Few Hobbyists Can Stop at One Aquarium
Tallahassee’s aquarium scene is a close community bonded over a common interest
There are college students looking to take up a new hobby. There are families in search of an activity suitable for all ages. And, in some cases, there are those who were students years ago and have now come around to sharing an old passion with their newly formed families.
Carol Hoover has seen all manner of people come through her doors in the 30 years that she has operated Carol’s Critters on West Pensacola Street in Tallahassee.
People of all ages, backgrounds and walks of life come in, and the only thing they might have in common is their love of fish and aquariums.
And, perhaps as the result of the past year’s stay-at-home trends, Hoover has seen a lot more customers of late.
“It has exploded,” she said. “I don’t know if it’s people being home more or what, but it has been extremely popular recently.”
Indeed, Carol’s Critters, which also specializes in reptiles and other exotic pets, is one of the hubs of a burgeoning community of aquarium enthusiasts in the Tallahassee area.
Whether in person at a shop like Carol’s Critters or High Tide Aquarium on Capital Circle Southeast, or online, local fish lovers share a passion about everything from yellow tangs (the brightly colored reef-dwellers that are among the most popular aquarium fish) to tanks (there are enough varieties, styles and sizes to fill a large catalog).
More often than not, though, it seems that aquarium enthusiasts are looking to expand. Because much like tattoos, boats or vinyl records, it’s virtually impossible to stop at just one.
“It usually grows,” Hoover said. Then, in a knowing tone, “They only start with one.”
Ken Barfield did.
A moderator in the Tallahassee Aquarium Club on Facebook — which boasts more than 1,700 members — Barfield has over the years seen his aquarium expand from 55 gallons to 75, from 75 gallons to 90, from 90 gallons to 220 and from 220 gallons to an eye-popping 375 — complete with “frag tanks” for raising coral on the side.

--

*Work instructions*.
• A. Answer these from the article on Tallahassee's aquarium hobbyists:
(i) For how many years has Carol Hoover run Carol's Critters?
(ii) How many members does the Tallahassee Aquarium Club on Facebook have?
(iii) What are the "frag tanks" beside Ken Barfield's aquarium used for?
• B. Resume the article on Tallahassee's aquarium hobbyists, picking up right after its final sentence.

[Data taken from a collection]
--

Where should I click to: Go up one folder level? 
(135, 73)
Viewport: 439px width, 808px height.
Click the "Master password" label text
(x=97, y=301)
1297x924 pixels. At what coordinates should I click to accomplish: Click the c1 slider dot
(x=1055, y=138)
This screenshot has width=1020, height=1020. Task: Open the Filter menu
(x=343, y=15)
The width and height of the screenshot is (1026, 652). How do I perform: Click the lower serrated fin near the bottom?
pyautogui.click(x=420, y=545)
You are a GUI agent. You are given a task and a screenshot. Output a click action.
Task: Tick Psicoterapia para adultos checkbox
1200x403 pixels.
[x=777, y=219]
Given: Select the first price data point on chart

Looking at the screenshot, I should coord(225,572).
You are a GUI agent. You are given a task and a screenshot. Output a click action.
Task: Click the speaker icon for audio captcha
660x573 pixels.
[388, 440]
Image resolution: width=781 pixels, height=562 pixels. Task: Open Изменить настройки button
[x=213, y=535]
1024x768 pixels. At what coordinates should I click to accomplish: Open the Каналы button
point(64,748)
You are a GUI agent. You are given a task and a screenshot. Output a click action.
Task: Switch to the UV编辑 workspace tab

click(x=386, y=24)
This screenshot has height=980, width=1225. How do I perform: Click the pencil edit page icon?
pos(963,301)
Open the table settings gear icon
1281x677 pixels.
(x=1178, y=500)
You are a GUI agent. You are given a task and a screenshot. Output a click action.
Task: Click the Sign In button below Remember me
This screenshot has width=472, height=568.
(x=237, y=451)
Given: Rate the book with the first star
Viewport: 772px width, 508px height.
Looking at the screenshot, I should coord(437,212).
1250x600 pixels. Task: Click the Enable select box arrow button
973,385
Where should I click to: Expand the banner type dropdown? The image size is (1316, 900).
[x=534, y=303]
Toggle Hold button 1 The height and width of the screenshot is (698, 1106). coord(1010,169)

--

*Responses in order*.
• A.
(i) 30 years
(ii) More than 1,700
(iii) Raising coral

• B.
“It’s an addiction,” Barfield said with a laugh. “I know people who started with one and ended up with 12 in their house.”
Chris Kenworthy can relate.
Having first dived into the world of aquariums as a college student, Kenworthy recently returned to the hobby after his sister gifted him a betta fish for Christmas.
It proved such a hit that soon after, Kenworthy’s wife, Britt, wanted one, too. Bettas, though, are famously aggressive: Two bettas require two tanks.
Kenworthy then discovered a love for freshwater shrimp, and he now has a tank devoted to them, too. All 60 of them.
“Like most hobbies, it kind of doesn’t make sense,” he said. “You sort of get into it, and, just because you’re into it, you get more into it.”
Fish often lead to more fish.
But, sometimes, they can also lead to friendships.
Barfield described Tallahassee’s aquarium scene as a close community that has bonded over a common interest.
If one member is in search of a certain tank, pump or other piece of specialized gear, another member likely has an extra or knows where to find one.
If a member is in need of ideas when putting together a new aquarium build, there’s no shortage of photo galleries and “shop talk” from which to draw inspiration.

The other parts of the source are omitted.